Cannot compute gradient of Weibull parameters on second iteration
Kornel opened this issue · comments
Kornel Kiełczewski commented
I am trying to learn the parameters of a Weibull distribution, but after the first iteration the gradients turn None:
import tensorflow as tf
from tensorflow_probability import distributions as tfd
W = tfd.Weibull(concentration=1.5, scale=2.5)
data = W.sample(10_000)
concentration = tf.Variable(initial_value=1.0, dtype=tf.float32, name="W_c")
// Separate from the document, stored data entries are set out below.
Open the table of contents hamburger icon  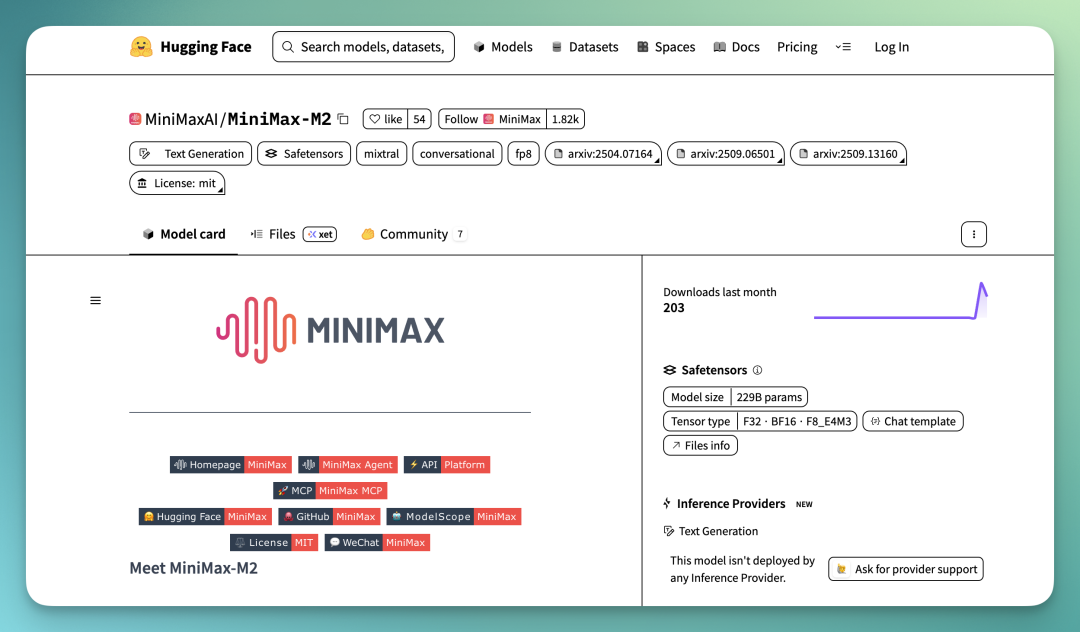tap(96, 300)
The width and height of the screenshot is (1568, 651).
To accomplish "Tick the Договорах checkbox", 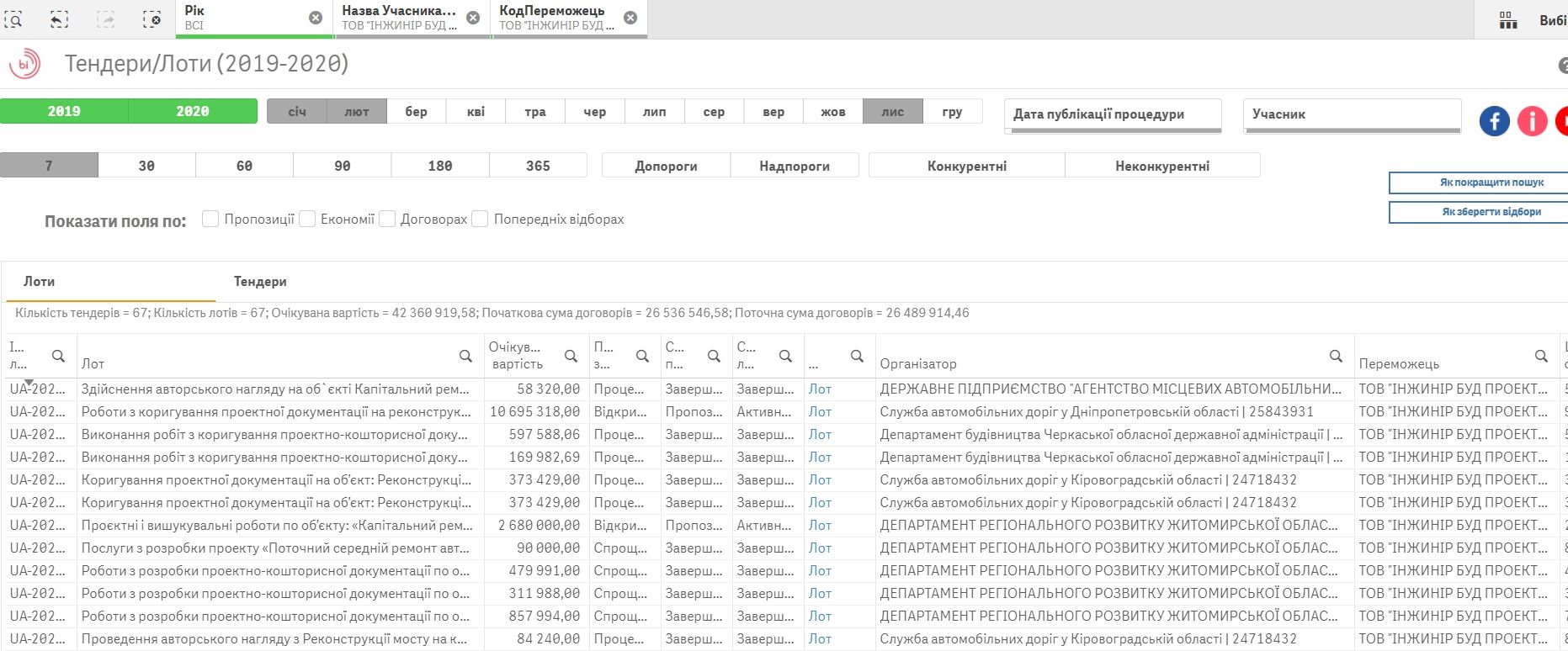I will point(387,220).
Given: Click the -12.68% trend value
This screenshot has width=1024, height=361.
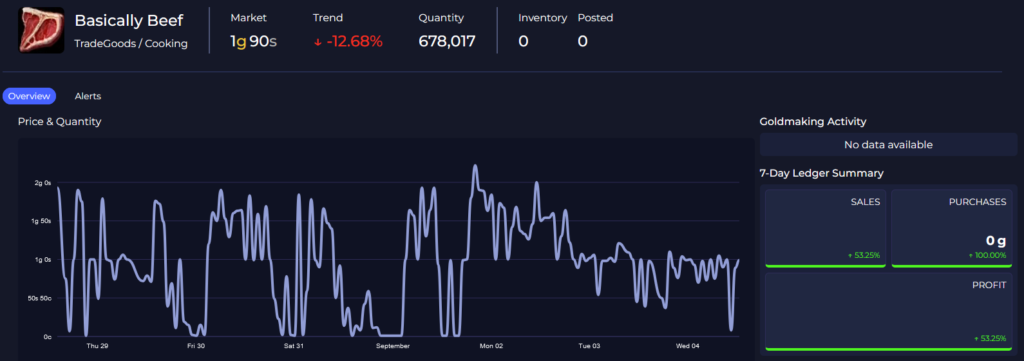Looking at the screenshot, I should [355, 42].
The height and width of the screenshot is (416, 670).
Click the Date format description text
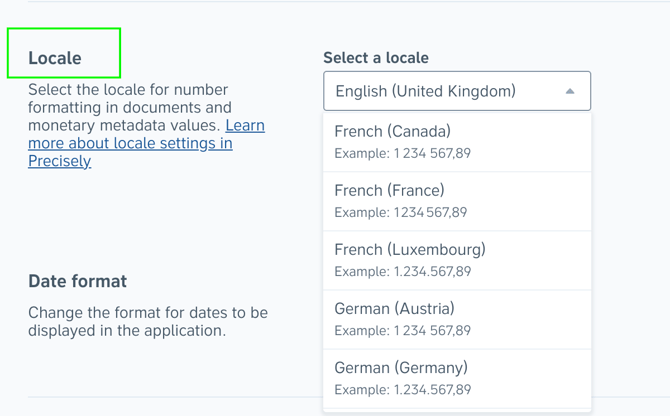[147, 322]
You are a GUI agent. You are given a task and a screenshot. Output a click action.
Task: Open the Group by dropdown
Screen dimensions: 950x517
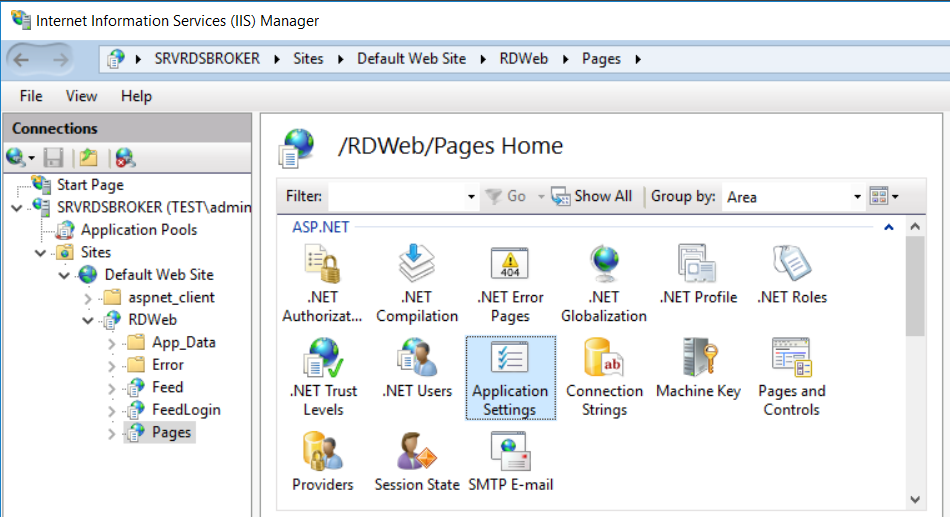[857, 197]
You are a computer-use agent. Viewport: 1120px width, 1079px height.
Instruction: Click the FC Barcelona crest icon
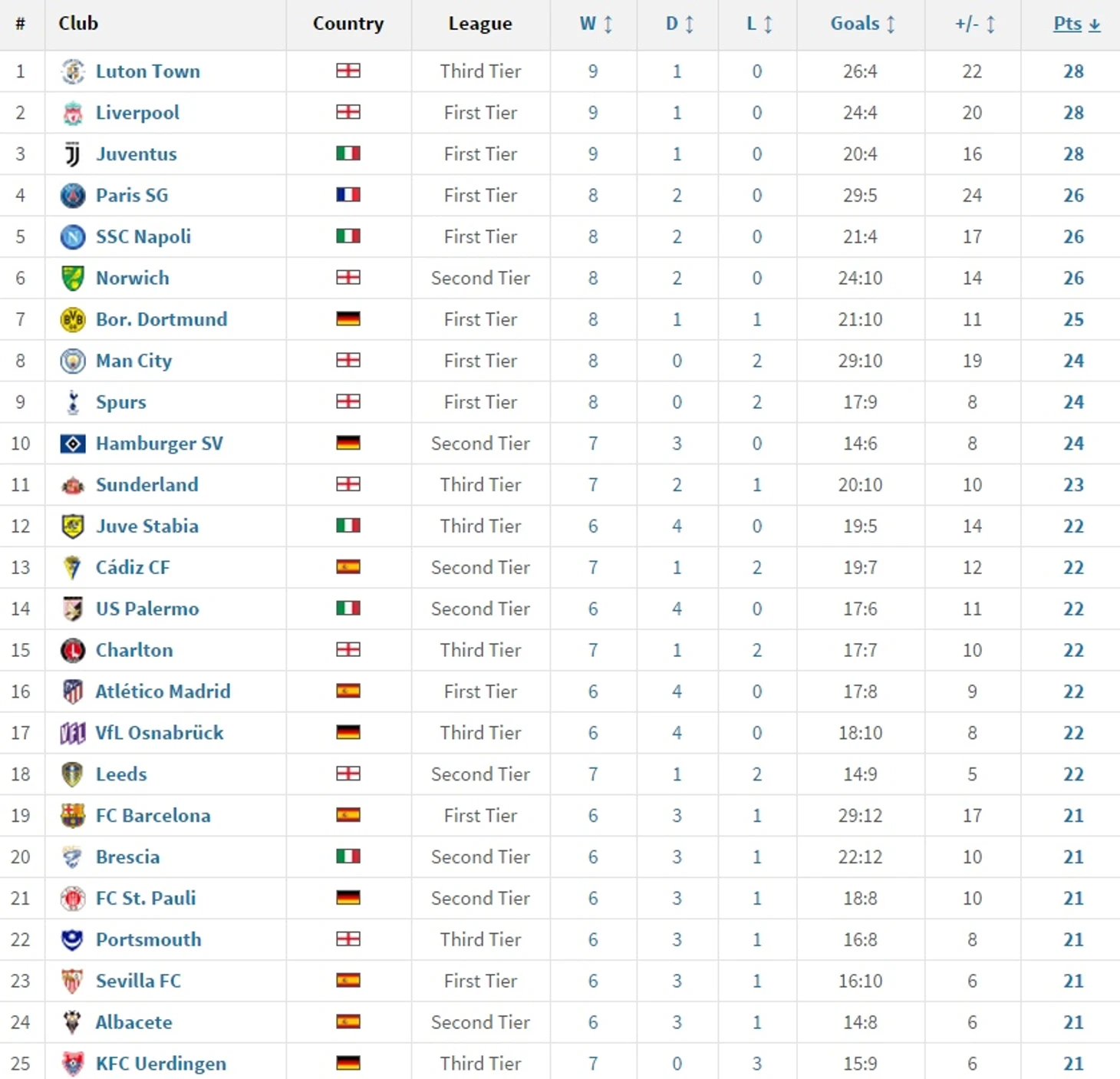coord(73,816)
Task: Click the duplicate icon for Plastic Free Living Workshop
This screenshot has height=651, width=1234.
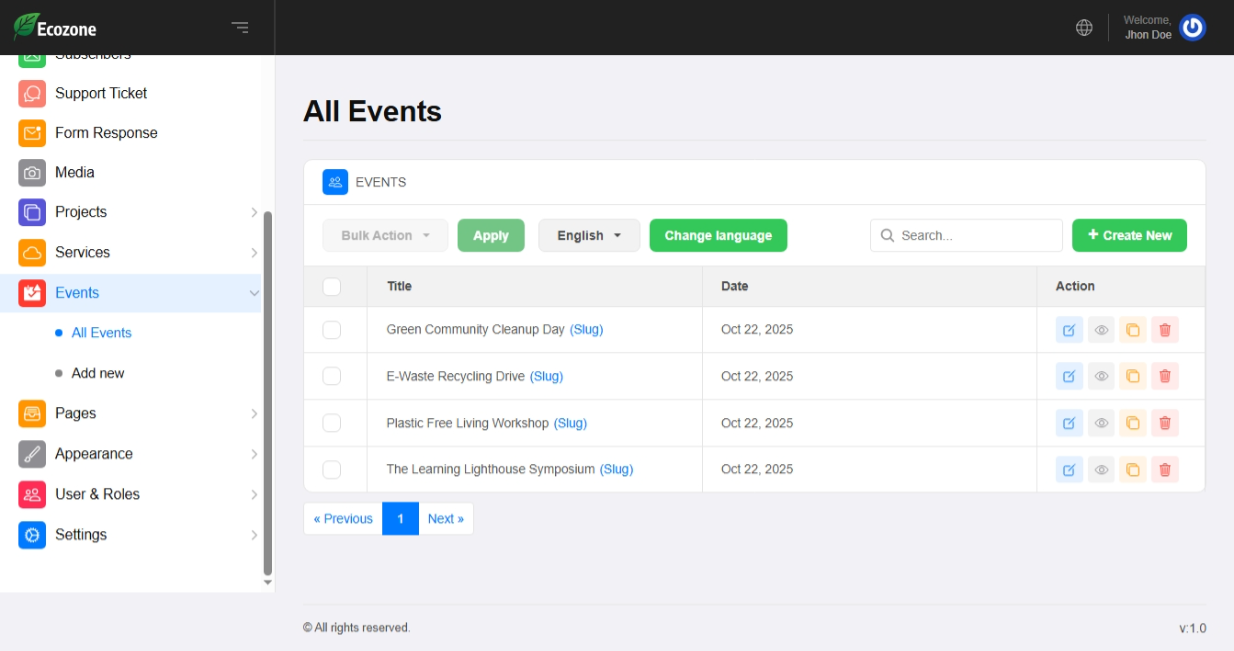Action: tap(1132, 423)
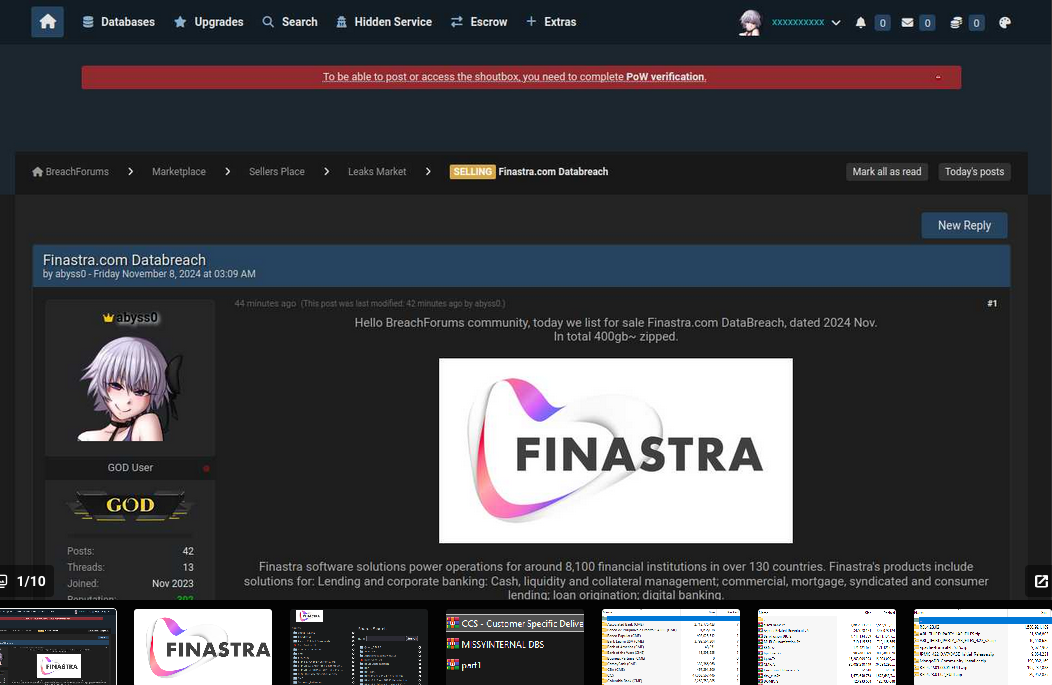Open the notifications bell icon

point(861,23)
scale = tf.Variable(initial_value=3.0, dtype=tf.float32, name="W_s")
W_hat = tfd.Weibull(concentration=concentration, scale=scale)
for epoch in range(3):
with tf.GradientTape() as tape:
tape.watch(W_hat.trainable_variables)
nll = -W_hat.log_prob(data)
grads = tape.gradient(nll, W_hat.trainable_variables)
print(grads) # , W_hat.trainable_variables)
Output:
(<tf.Tensor: shape=(), dtype=float32, numpy=585.2751>, <tf.Tensor: shape=(), dtype=float32, numpy=797.33496>)
(None, None)
(None, None)
This does not happen to e.g. the Normal
distribution. Please note no optimiser is applied here it's just the computation of the gradient of the nll w.r.t. to the parameters done twice. The versions I'm using:
python 3.8.13 (default, Sep 7 2022, 19:12:31) [Clang 12.0.5 (clang-1205.0.22.11)]
tensorflow 2.13.0
tensorflow_probability 0.21.0
I reproduced this on both a M1 Mac and an Intel Xeon x86_64
Kornel Kiełczewski commented
p.s. I just discovered that doing data = W.sample(10_000).numpy()
solves the issue. Why does this happen?